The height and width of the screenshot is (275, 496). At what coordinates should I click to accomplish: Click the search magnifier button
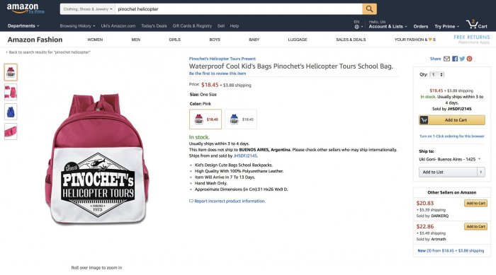pyautogui.click(x=369, y=9)
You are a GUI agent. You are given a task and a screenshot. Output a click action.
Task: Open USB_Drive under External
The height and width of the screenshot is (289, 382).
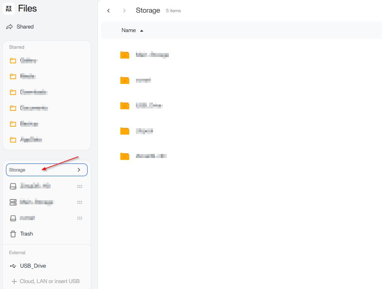pos(32,266)
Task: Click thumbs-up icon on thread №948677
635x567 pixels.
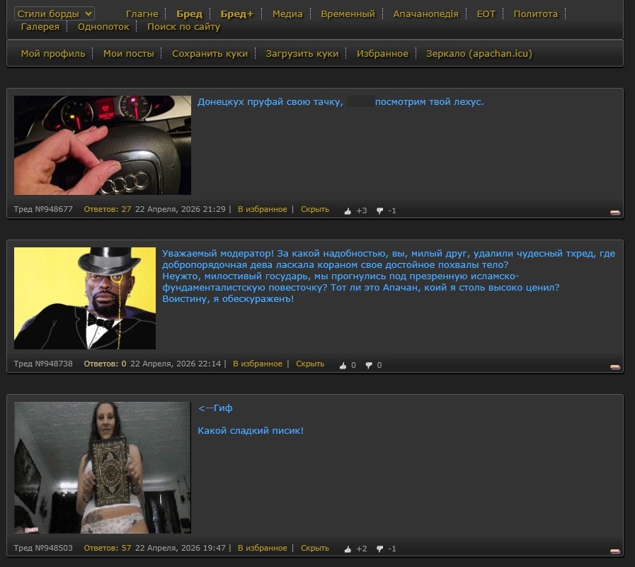Action: coord(348,210)
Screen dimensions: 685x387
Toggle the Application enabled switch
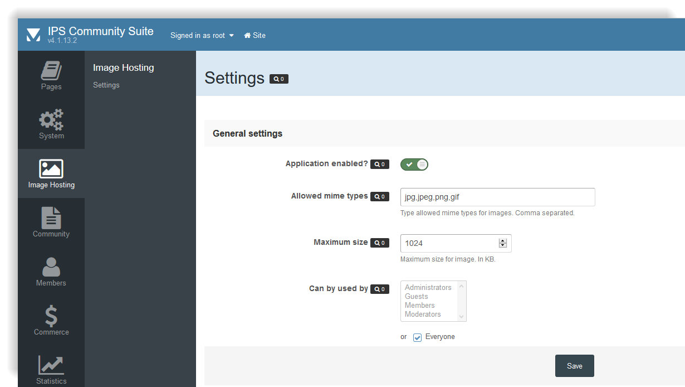coord(414,165)
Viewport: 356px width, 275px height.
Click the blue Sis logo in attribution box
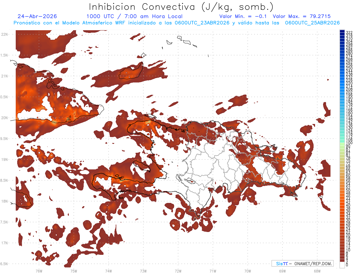point(282,263)
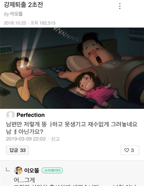Tap the heart icon to like comment
Image resolution: width=144 pixels, height=186 pixels.
coord(127,150)
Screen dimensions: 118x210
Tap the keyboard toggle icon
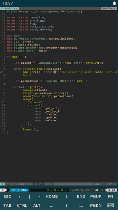click(110, 205)
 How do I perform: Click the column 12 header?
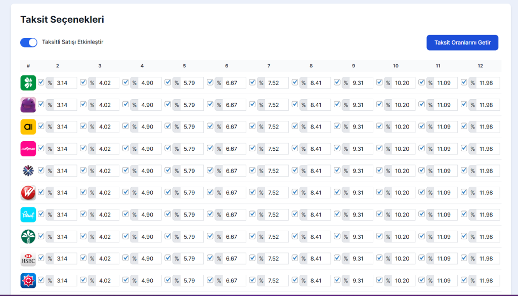click(x=480, y=66)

=====

### Description of the task
With the pictures removed, return the full listing exactly as given.

### Solution for this task
The height and width of the screenshot is (275, 496). At what coordinates should I click to accomplish: Click the search magnifier button
pyautogui.click(x=369, y=9)
You are a GUI agent. You are given a task and a screenshot. Output a click action.
Task: Open USB_Drive under External
The height and width of the screenshot is (289, 382).
pos(32,266)
Task: Click thumbs-up icon on thread №948677
635x567 pixels.
Action: coord(348,210)
Screen dimensions: 685x387
Toggle the Application enabled switch
coord(414,165)
Viewport: 356px width, 275px height.
Click the blue Sis logo in attribution box
point(282,263)
Tap the heart icon to like comment
Image resolution: width=144 pixels, height=186 pixels.
coord(127,150)
Screen dimensions: 118x210
Tap the keyboard toggle icon
click(110, 205)
 How do I perform: Click the column 12 header?
click(x=480, y=66)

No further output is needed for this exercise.